Variations in the Forms of Snowflakes
from: Atlas der Krystalformen by Victor Goldschmidt (1853-1933)
In
his observations of geometric structures in nature, Johannes Kepler
also studied snowflakes and their six-pointed forms, and presented his
ideas on this in the small volume A New Year's Gift, or On Six-Cornered Snow.
Here, in addition to causal “scientific” considerations, he makes more
morphological observations, such as comparing the six-pointed form of
the snowflake and the six-petaled flowers of the lily family, and
contrasting these with the five-petaled blossoms of fruit trees-and
seeks to draw conclusions on the natural qualities of these plants thus
revealed.
Image 4, however, is not from Kepler, but is much more recent: it is from Victor Goldschmidt's Atlas der Krystalformen.

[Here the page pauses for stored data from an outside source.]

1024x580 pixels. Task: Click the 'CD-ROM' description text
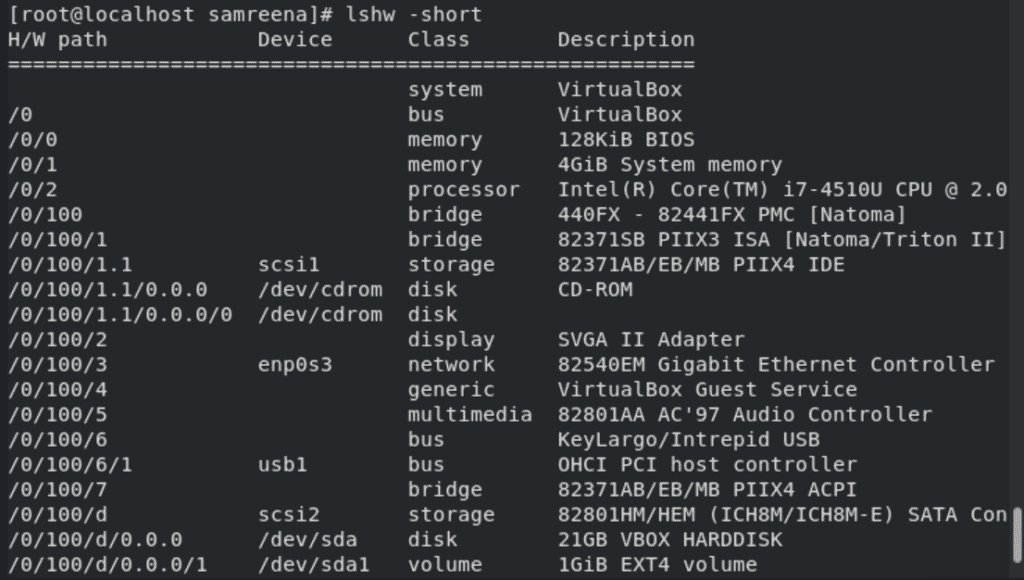[x=594, y=290]
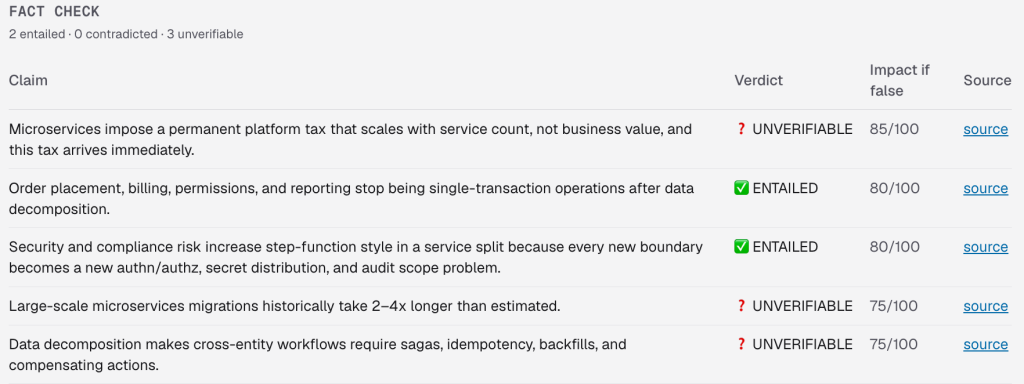Click the large-scale microservices migrations claim text
Screen dimensions: 1024x384
tap(285, 306)
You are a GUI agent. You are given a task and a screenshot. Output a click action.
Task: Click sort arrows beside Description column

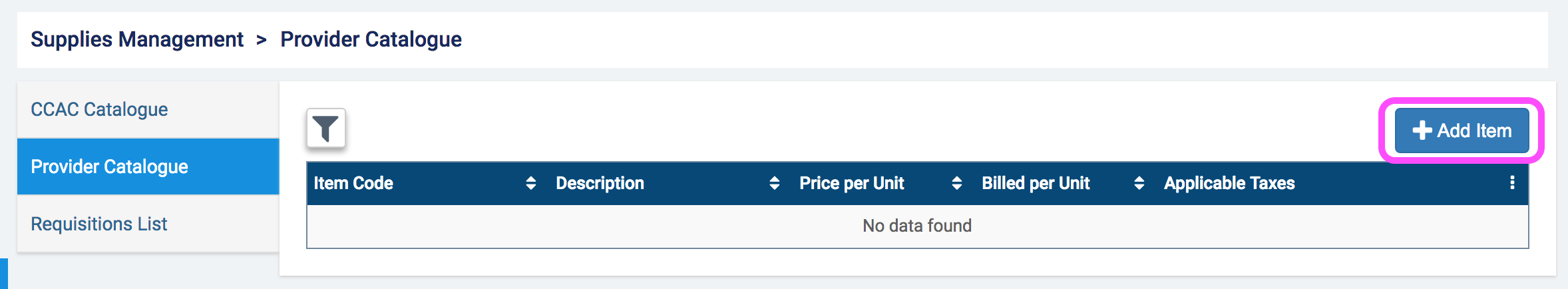(774, 183)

Just as Kepler is famous as an astronomer, but hardly anyone knows that
the results of his studies emerged in the course of a search for the
musical harmony of the universe, so the Atlas der Krystalformen
is known as the standard work of this crystallographer, but it is
little known that Goldschmidt studied the connections between
crystallography and harmonics: in his book Über Harmonie und Complication,
he investigates analogous phenomena in music, colors, and various
domains of nature, on the basis of a fundamental law he developed from
crystallography.
It was above all the works of Victor Goldschmidt, along with those of
Kepler and Thimus, that inspired Hans Kayser's work-Kayser
reestablished harmonics as we know it today and presented it in a new
form for our times.
The commentary on Images 17 and 18 also relates to Goldschmidt's system of “complication.”